While directly related to the market in England, the independent review was asked to consider the relationship with the administrations in Scotland, Wales and Northern Ireland - where policy responsibility for food and health is largely devolved.
The report points to the UK’s “predilection for calorie dense foods”. It says a cycle of activity is linked to food companies which “invest more time and money creating these foods, which makes us eat more of them and expands the market, which leads to more investment, which makes us eat more”.
Focusing on foods high in fat, salt and sugar (HFSS), the report suggests that whilst some producers do want to make their food healthier, this cannot be done on a commercially viable basis without legislative intervention ensuring a level playing field.
Many commentators believe that improving the health outcomes of those with a poor diet requires legislative intervention. The report suggests that a £3/kg tax on sugar and a £6/kg tax on salt sold for use in processed foods or in restaurants and catering businesses, would incentivise manufacturers to reduce the levels of sugar and salt in their products, by reformulating their recipes or reducing their portion sizes.
The report notes that retailers can influence customer food choices, through product positioning and promotions, for example. To promote better choices by consumers, the report recommends that there should be a statutory duty for all food companies with more than 250 employees - including retailers, restaurant and quick service companies, contract caterers, wholesalers, manufacturers and online ordering platforms - to publish an annual report based on metrics which include the sales of HFSS food, protein by type, vegetables, fruit, major nutrients and total food and drink sales.
Regulation of product promotion and placement is already on its way in England - the Food (Promotion and Placement) (England) Regulations 2021 will impose restrictions on medium and large retailers and allow for the service of improvement notices, criminal penalties and fixed monetary penalties on breach.
A wide range of prepacked food and drink is in scope including soft drinks; cakes; confectionery; ice cream; pastries; puddings; sweet biscuits; breakfast cereals; yoghurts; milk and juice-based drinks with added sugar; ready meals; crisps and savoury snacks; and chips and similar potato products.
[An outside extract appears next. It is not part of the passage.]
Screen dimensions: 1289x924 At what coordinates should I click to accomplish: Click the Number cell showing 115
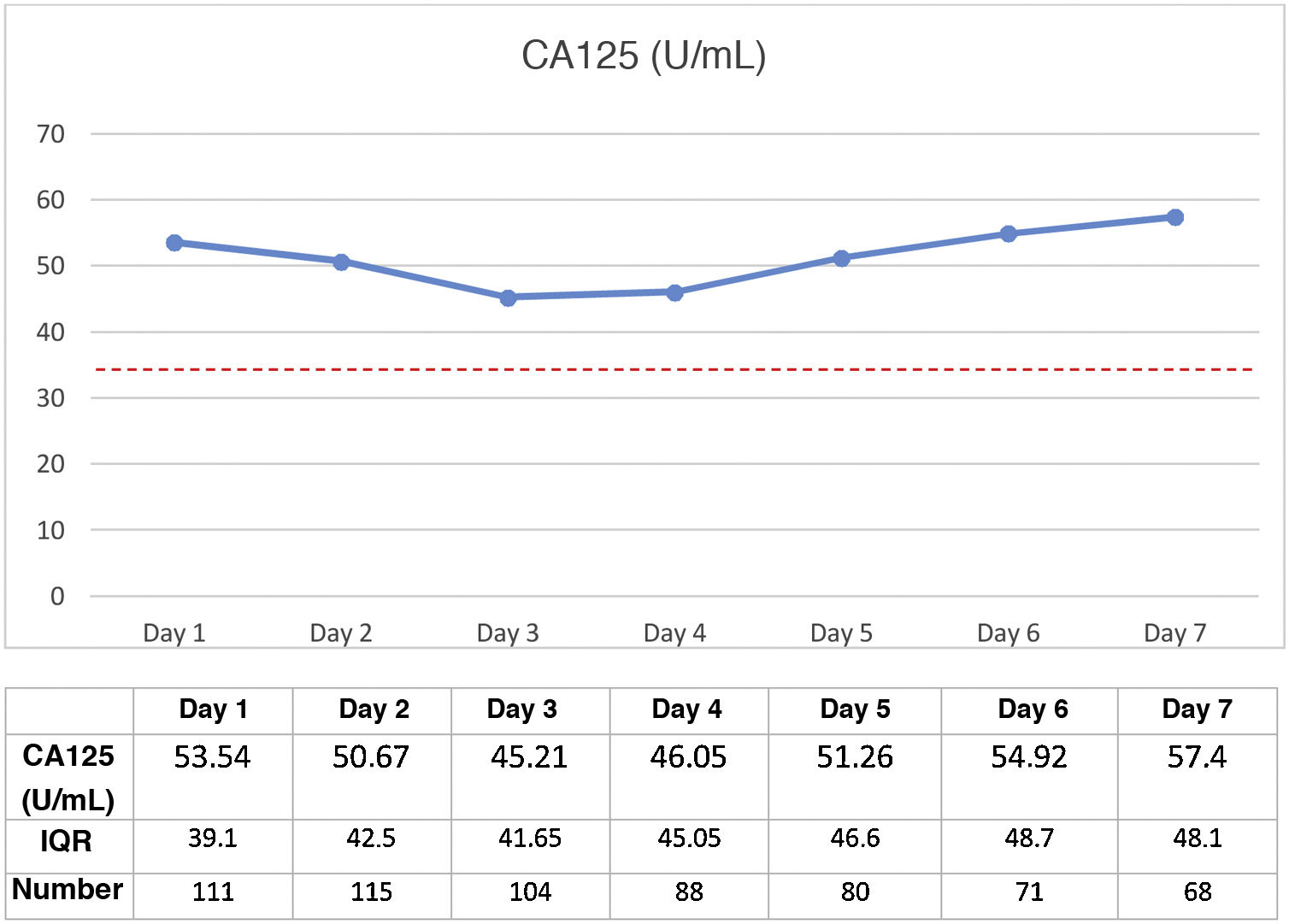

The Covid-19 pandemic has brought the dangers of obesity into sharp focus. With pressure on the NHS mounting, there is certainly political will to make changes. Whether that translates to the regulation suggested remains to be seen.
What is clear, however, is that the UK government will not shy away from imposing further obligations on the food supply chain to force change to improve health outcomes. Those in the food supply chain cannot be left behind.